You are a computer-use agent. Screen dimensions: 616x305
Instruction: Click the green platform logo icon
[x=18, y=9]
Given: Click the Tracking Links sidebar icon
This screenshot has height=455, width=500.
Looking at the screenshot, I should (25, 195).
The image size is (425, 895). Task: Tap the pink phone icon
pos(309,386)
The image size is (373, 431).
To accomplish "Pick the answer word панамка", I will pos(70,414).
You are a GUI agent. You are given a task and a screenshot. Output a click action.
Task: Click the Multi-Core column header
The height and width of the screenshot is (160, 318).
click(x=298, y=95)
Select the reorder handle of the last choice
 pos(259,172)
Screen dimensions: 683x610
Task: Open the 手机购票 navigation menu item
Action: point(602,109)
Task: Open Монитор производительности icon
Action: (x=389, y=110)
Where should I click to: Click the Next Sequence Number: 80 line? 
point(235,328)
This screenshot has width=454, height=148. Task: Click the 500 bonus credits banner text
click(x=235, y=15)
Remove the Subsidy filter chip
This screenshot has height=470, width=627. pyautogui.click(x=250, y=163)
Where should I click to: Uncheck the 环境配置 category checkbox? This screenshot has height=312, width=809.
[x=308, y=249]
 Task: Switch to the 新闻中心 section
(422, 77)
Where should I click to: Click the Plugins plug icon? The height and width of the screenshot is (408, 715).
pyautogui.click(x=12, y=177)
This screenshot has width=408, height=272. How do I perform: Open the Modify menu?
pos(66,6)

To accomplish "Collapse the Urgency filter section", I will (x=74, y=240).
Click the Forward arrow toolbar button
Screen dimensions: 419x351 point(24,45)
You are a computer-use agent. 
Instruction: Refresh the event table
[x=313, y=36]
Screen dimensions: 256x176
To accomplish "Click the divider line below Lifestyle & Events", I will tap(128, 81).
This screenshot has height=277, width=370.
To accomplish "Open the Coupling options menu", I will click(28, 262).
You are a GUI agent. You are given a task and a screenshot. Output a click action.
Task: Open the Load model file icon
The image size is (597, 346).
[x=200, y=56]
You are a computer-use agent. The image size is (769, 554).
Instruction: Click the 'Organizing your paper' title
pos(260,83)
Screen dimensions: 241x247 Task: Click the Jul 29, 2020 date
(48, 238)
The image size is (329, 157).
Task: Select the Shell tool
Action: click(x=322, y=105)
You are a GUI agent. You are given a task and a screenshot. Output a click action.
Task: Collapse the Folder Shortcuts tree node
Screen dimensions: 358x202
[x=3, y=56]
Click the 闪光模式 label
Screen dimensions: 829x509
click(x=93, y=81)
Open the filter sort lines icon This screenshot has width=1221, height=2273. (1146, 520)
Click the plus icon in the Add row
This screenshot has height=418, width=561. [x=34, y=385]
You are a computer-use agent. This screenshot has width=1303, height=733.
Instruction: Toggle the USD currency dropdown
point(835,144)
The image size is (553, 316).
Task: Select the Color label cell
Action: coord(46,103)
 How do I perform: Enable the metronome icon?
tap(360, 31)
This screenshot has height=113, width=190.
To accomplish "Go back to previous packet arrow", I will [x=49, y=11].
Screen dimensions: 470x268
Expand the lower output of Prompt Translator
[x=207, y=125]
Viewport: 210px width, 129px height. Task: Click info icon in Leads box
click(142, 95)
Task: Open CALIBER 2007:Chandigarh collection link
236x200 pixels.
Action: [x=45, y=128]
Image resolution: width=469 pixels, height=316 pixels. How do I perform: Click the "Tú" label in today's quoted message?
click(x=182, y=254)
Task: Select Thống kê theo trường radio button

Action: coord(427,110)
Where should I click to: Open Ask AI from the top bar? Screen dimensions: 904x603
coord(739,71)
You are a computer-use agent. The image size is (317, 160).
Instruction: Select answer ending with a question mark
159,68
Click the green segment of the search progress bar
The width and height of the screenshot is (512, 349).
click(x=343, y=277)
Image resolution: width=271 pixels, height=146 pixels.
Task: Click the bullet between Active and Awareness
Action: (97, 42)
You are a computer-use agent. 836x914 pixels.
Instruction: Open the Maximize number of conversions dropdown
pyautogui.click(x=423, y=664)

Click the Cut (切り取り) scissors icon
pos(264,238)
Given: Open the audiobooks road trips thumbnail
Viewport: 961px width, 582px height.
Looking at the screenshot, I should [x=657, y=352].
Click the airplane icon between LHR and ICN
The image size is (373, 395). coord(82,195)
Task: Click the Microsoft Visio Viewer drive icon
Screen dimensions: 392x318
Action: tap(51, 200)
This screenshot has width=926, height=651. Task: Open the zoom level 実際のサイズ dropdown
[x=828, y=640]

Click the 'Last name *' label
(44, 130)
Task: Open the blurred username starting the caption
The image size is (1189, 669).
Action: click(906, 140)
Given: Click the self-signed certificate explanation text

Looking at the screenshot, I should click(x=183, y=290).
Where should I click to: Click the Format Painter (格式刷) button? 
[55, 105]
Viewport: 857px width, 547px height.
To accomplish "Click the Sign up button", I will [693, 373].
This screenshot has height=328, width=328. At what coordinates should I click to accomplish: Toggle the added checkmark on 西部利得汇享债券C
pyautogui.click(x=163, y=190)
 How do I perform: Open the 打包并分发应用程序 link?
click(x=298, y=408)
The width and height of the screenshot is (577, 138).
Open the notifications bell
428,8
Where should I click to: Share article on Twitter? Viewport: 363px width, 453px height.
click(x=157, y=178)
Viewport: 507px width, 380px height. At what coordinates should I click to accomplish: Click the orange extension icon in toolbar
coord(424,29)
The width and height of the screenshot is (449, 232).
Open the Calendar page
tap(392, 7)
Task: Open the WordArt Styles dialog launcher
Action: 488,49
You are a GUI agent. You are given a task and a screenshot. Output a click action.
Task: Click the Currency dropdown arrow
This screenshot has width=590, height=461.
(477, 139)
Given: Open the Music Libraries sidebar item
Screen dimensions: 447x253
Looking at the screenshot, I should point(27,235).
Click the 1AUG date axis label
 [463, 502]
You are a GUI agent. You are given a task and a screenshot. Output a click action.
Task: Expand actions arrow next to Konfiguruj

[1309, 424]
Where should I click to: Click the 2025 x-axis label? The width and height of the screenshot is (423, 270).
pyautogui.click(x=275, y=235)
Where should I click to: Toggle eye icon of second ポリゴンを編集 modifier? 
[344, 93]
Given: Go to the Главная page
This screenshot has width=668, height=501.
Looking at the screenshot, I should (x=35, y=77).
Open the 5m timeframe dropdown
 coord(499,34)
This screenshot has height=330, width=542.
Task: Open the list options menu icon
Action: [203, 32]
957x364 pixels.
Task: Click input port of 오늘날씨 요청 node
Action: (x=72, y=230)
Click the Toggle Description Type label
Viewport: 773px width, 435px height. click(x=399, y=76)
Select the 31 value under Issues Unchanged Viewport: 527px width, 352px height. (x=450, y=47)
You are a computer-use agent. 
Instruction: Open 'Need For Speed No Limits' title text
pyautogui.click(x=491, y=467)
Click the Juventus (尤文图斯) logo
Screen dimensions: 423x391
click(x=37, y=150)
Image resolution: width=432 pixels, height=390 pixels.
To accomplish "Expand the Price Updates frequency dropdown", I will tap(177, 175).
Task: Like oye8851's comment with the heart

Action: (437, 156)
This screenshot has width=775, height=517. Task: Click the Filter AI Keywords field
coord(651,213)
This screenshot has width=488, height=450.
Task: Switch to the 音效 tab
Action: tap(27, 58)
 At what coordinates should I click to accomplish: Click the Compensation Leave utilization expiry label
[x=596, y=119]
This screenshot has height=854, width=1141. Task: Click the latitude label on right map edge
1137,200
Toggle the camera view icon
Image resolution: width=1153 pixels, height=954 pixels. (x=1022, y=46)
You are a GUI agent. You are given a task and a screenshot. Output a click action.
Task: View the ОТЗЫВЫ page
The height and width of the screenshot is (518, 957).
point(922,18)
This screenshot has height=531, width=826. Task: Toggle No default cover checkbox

*****

Work task: All records are to be restated exactly, from the first line to the last line.

Solution below:
You are a computer-use agent. Screen dimensions: 616x305
Instruction: Click the green platform logo icon
[x=18, y=9]
Given: Click the Tracking Links sidebar icon
This screenshot has height=455, width=500.
Looking at the screenshot, I should (25, 195).
The image size is (425, 895). Task: Tap the pink phone icon
pos(309,386)
The image size is (373, 431).
To accomplish "Pick the answer word панамка", I will pos(70,414).
You are a GUI agent. You are given a task and a screenshot. Output a click action.
Task: Click the Multi-Core column header
The height and width of the screenshot is (160, 318).
click(x=298, y=95)
Select the reorder handle of the last choice
 pos(259,172)
Screen dimensions: 683x610
Task: Open the 手机购票 navigation menu item
Action: point(602,109)
Task: Open Монитор производительности icon
Action: (x=389, y=110)
Where should I click to: Click the Next Sequence Number: 80 line? 
point(235,328)
This screenshot has width=454, height=148. Task: Click the 500 bonus credits banner text
click(x=235, y=15)
Remove the Subsidy filter chip
This screenshot has height=470, width=627. pyautogui.click(x=250, y=163)
Where should I click to: Uncheck the 环境配置 category checkbox? This screenshot has height=312, width=809.
[x=308, y=249]
 Task: Switch to the 新闻中心 section
(422, 77)
Where should I click to: Click the Plugins plug icon? The height and width of the screenshot is (408, 715).
pyautogui.click(x=12, y=177)
This screenshot has width=408, height=272. How do I perform: Open the Modify menu?
pos(66,6)

To accomplish "Collapse the Urgency filter section", I will (x=74, y=240).
Click the Forward arrow toolbar button
Screen dimensions: 419x351 point(24,45)
You are a computer-use agent. 
Instruction: Refresh the event table
[x=313, y=36]
Screen dimensions: 256x176
To accomplish "Click the divider line below Lifestyle & Events", I will tap(128, 81).
This screenshot has height=277, width=370.
To accomplish "Open the Coupling options menu", I will click(28, 262).
You are a GUI agent. You are given a task and a screenshot. Output a click action.
Task: Open the Load model file icon
The image size is (597, 346).
[x=200, y=56]
You are a computer-use agent. The image size is (769, 554).
Instruction: Click the 'Organizing your paper' title
pos(260,83)
Screen dimensions: 241x247 Task: Click the Jul 29, 2020 date
(48, 238)
The image size is (329, 157).
Task: Select the Shell tool
Action: click(x=322, y=105)
You are a GUI agent. You are given a task and a screenshot. Output a click action.
Task: Collapse the Folder Shortcuts tree node
Screen dimensions: 358x202
[x=3, y=56]
Click the 闪光模式 label
Screen dimensions: 829x509
click(x=93, y=81)
Open the filter sort lines icon This screenshot has width=1221, height=2273. (1146, 520)
Click the plus icon in the Add row
This screenshot has height=418, width=561. [x=34, y=385]
You are a computer-use agent. This screenshot has width=1303, height=733.
Instruction: Toggle the USD currency dropdown
point(835,144)
The image size is (553, 316).
Task: Select the Color label cell
Action: coord(46,103)
 How do I perform: Enable the metronome icon?
tap(360, 31)
This screenshot has height=113, width=190.
To accomplish "Go back to previous packet arrow", I will [x=49, y=11].
Screen dimensions: 470x268
Expand the lower output of Prompt Translator
[x=207, y=125]
Viewport: 210px width, 129px height. Task: Click info icon in Leads box
click(142, 95)
Task: Open CALIBER 2007:Chandigarh collection link
236x200 pixels.
Action: [x=45, y=128]
Image resolution: width=469 pixels, height=316 pixels. How do I perform: Click the "Tú" label in today's quoted message?
click(x=182, y=254)
Task: Select Thống kê theo trường radio button

Action: coord(427,110)
Where should I click to: Open Ask AI from the top bar? Screen dimensions: 904x603
coord(739,71)
You are a computer-use agent. The image size is (317, 160).
Instruction: Select answer ending with a question mark
159,68
Click the green segment of the search progress bar
The width and height of the screenshot is (512, 349).
click(x=343, y=277)
Image resolution: width=271 pixels, height=146 pixels.
Task: Click the bullet between Active and Awareness
Action: (97, 42)
You are a computer-use agent. 836x914 pixels.
Instruction: Open the Maximize number of conversions dropdown
pyautogui.click(x=423, y=664)

Click the Cut (切り取り) scissors icon
pos(264,238)
Given: Open the audiobooks road trips thumbnail
Viewport: 961px width, 582px height.
Looking at the screenshot, I should [x=657, y=352].
Click the airplane icon between LHR and ICN
The image size is (373, 395). coord(82,195)
Task: Click the Microsoft Visio Viewer drive icon
Screen dimensions: 392x318
Action: tap(51, 200)
This screenshot has width=926, height=651. Task: Open the zoom level 実際のサイズ dropdown
[x=828, y=640]

Click the 'Last name *' label
(44, 130)
Task: Open the blurred username starting the caption
The image size is (1189, 669).
Action: click(906, 140)
Given: Click the self-signed certificate explanation text

Looking at the screenshot, I should click(x=183, y=290).
Where should I click to: Click the Format Painter (格式刷) button? 
[55, 105]
Viewport: 857px width, 547px height.
To accomplish "Click the Sign up button", I will [693, 373].
This screenshot has height=328, width=328. At what coordinates should I click to accomplish: Toggle the added checkmark on 西部利得汇享债券C
pyautogui.click(x=163, y=190)
 How do I perform: Open the 打包并分发应用程序 link?
click(x=298, y=408)
The width and height of the screenshot is (577, 138).
Open the notifications bell
428,8
Where should I click to: Share article on Twitter? Viewport: 363px width, 453px height.
click(x=157, y=178)
Viewport: 507px width, 380px height. At what coordinates should I click to accomplish: Click the orange extension icon in toolbar
coord(424,29)
The width and height of the screenshot is (449, 232).
Open the Calendar page
tap(392, 7)
Task: Open the WordArt Styles dialog launcher
Action: 488,49
You are a GUI agent. You are given a task and a screenshot. Output a click action.
Task: Click the Currency dropdown arrow
This screenshot has width=590, height=461.
(477, 139)
Given: Open the Music Libraries sidebar item
Screen dimensions: 447x253
Looking at the screenshot, I should point(27,235).
Click the 1AUG date axis label
 [463, 502]
You are a GUI agent. You are given a task and a screenshot. Output a click action.
Task: Expand actions arrow next to Konfiguruj

[1309, 424]
Where should I click to: Click the 2025 x-axis label? The width and height of the screenshot is (423, 270).
pyautogui.click(x=275, y=235)
Where should I click to: Toggle eye icon of second ポリゴンを編集 modifier? 
[344, 93]
Given: Go to the Главная page
This screenshot has width=668, height=501.
Looking at the screenshot, I should (x=35, y=77).
Open the 5m timeframe dropdown
 coord(499,34)
This screenshot has height=330, width=542.
Task: Open the list options menu icon
Action: [203, 32]
957x364 pixels.
Task: Click input port of 오늘날씨 요청 node
Action: (x=72, y=230)
Click the Toggle Description Type label
Viewport: 773px width, 435px height. click(x=399, y=76)
Select the 31 value under Issues Unchanged Viewport: 527px width, 352px height. (x=450, y=47)
You are a computer-use agent. 
Instruction: Open 'Need For Speed No Limits' title text
pyautogui.click(x=491, y=467)
Click the Juventus (尤文图斯) logo
Screen dimensions: 423x391
click(x=37, y=150)
Image resolution: width=432 pixels, height=390 pixels.
To accomplish "Expand the Price Updates frequency dropdown", I will tap(177, 175).
Task: Like oye8851's comment with the heart

Action: (437, 156)
This screenshot has width=775, height=517. Task: Click the Filter AI Keywords field
coord(651,213)
This screenshot has width=488, height=450.
Task: Switch to the 音效 tab
Action: tap(27, 58)
 At what coordinates should I click to accomplish: Click the Compensation Leave utilization expiry label
[x=596, y=119]
This screenshot has height=854, width=1141. Task: Click the latitude label on right map edge
1137,200
Toggle the camera view icon
Image resolution: width=1153 pixels, height=954 pixels. (x=1022, y=46)
You are a GUI agent. You are given a task and a screenshot. Output a click action.
Task: View the ОТЗЫВЫ page
The height and width of the screenshot is (518, 957).
point(922,18)
This screenshot has height=531, width=826. Task: Toggle No default cover checkbox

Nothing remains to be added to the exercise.